• Work to complete:
- 1) Copy the passage from the Read preview excerpt, starting at "The following visualization" and ending at "the third column.".
- 2) According to the Read preview excerpt, how long does the URL in the Operation-Location header remain valid?
- 3) Continue the excerpt on the Read preview OCR service, picking up after its final curl command.

:: Excerpt provided ::

Make the following changes in the command where needed:
- Replace the value of
<subscriptionKey> with your subscription key.
- Replace the first part of the request URL (
westcentralus) with the text in your own endpoint URL.
curl -v -X POST "https://westcentralus.api.cognitive.microsoft.com/vision/v3.2-preview.2/read/analyze" -H "Content-Type: application/json" -H "Ocp-Apim-Subscription-Key: <subscription key>" --data-ascii "{"url":"https://upload.wikimedia.org/wikipedia/commons/thumb/a/af/Atomist_quote_from_Democritus.png/338px-Atomist_quote_from_Democritus.png"}"
The response will include an Operation-Location header, whose value is a unique URL. You use this URL to query the results of the Read operation. The URL expires in 48 hours.
curl -v -X GET "https://westcentralus.api.cognitive.microsoft.com/vision/v3.2-preview.2/read/analyzeResults/{operationId}" -H "Ocp-Apim-Subscription-Key: {subscription key}" --data-ascii "{body}"
Natural reading order output
OCR services typically output text in a certain order in their output. With the new Read preview, choose to get the text lines in the natural reading order instead of the default left to right and top to bottom ordering. Use the new readingOrder query parameter with the “natural” value for a more human-friendly reading order output as shown in the following example.
The following visualization of the JSON formatted service response shows the text line order for the same document. Note the first column’s text lines output in order before listing the second column and finally the third column.
OCR Read order example
For example, the following curl code sample calls the Read 3.2 preview to analyze the sample newsletter image and output a natural reading order for the extracted text lines.
curl -v -X POST "https://westcentralus.api.cognitive.microsoft.com/vision/v3.2-preview.2/read/analyze?readingOrder=natural -H "Content-Type: application/json" -H "Ocp-Apim-Subscription-Key: <subscription key>" --data-ascii "{"url":"https://docs.microsoft.com/en-us/microsoft-365-app-certification/media/dec01.png"}"
The response will include an Operation-Location header, whose value is a unique URL. You use this URL to query the results of the Read operation.
curl -v -X GET "https://westcentralus.api.cognitive.microsoft.com/vision/v3.2-preview.2/read/analyzeResults/{operationId}" -H "Ocp-Apim-Subscription-Key: {subscription key}" --data-ascii "{body}"

:::
:: Provided data ::

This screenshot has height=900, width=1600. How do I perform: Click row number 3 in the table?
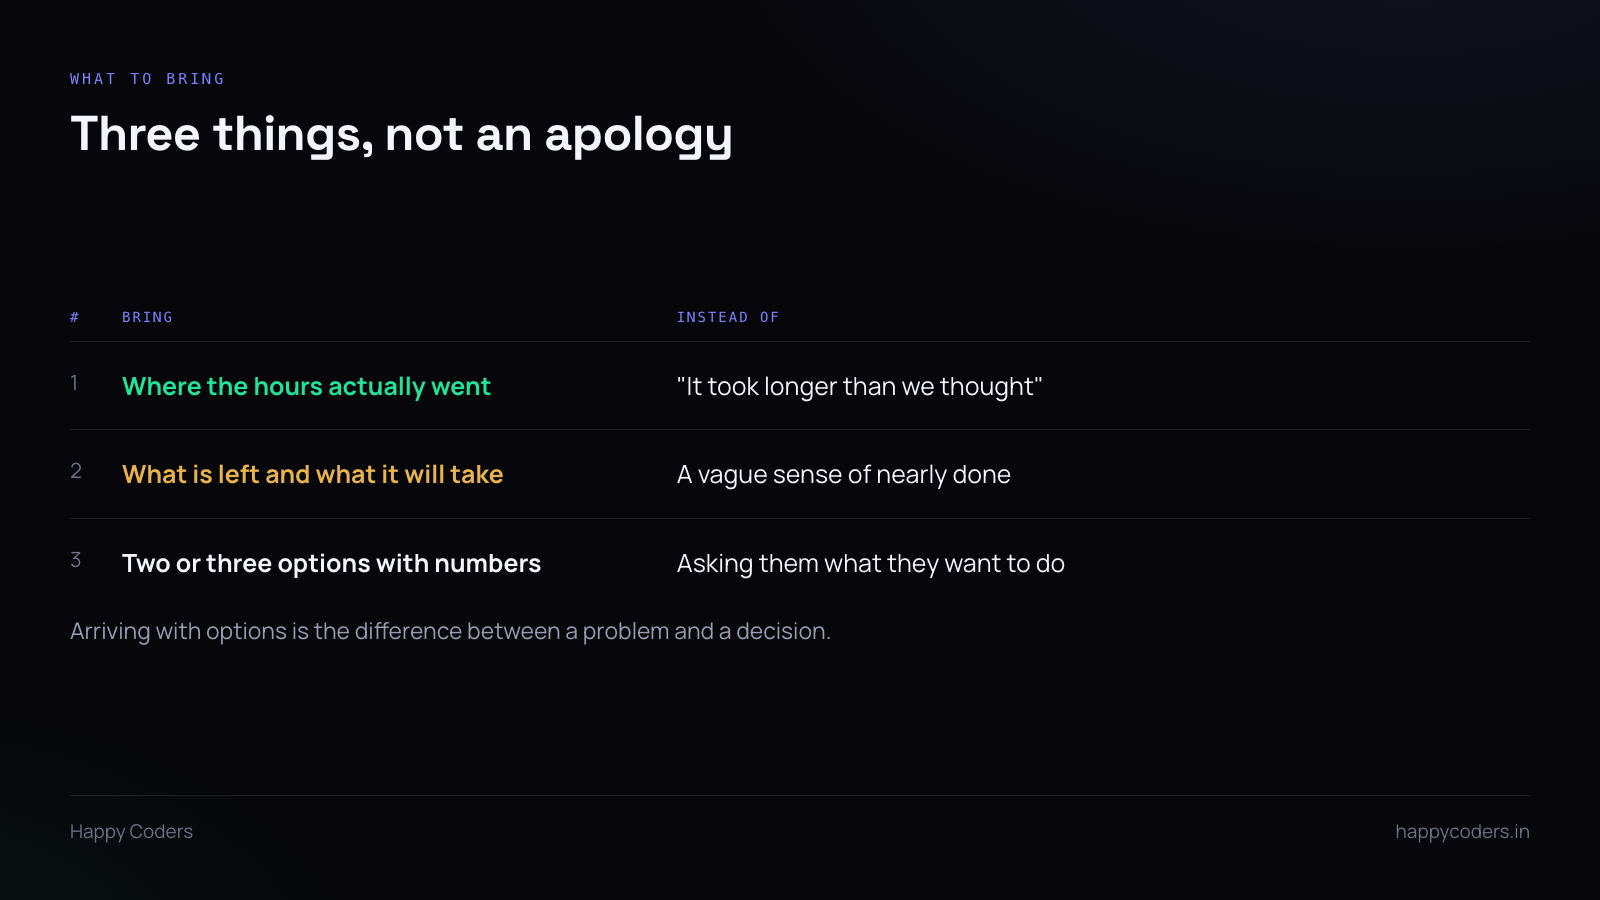76,560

:::

• The answers:
- 1)
The following visualization of the JSON formatted service response shows the text line order for the same document. Note the first column’s text lines output in order before listing the second column and finally the third column.

- 2) The URL expires in 48 hours.

- 3)
Handwriting style classification
When you apply OCR on business forms and applications, it’s useful to know which parts of the form has handwritten text in them so that they can be handled differently. For example, comments and the signature areas of agreements typically contain handwritten text. With the latest Read preview, the service will classify English and Latin languages-only text lines as handwritten style or not along with a confidence score.
For example, in the following image, you see the appearance object in the JSON response with the style classified as handwriting along with a confidence score.
OCR handwriting style classification for text lines
The following code analyzes the sample handwritten image with the Read 3.2 preview.
curl -v -X POST "https://westcentralus.api.cognitive.microsoft.com/vision/v3.2-preview.2/read/analyze -H "Content-Type: application/json" -H "Ocp-Apim-Subscription-Key: <subscription key>" --data-ascii "{"url":"https://intelligentkioskstore.blob.core.windows.net/visionapi/suggestedphotos/2.png"}"
The response will include an Operation-Location header, whose value is a unique URL. You use this URL to query the results of the Read operation.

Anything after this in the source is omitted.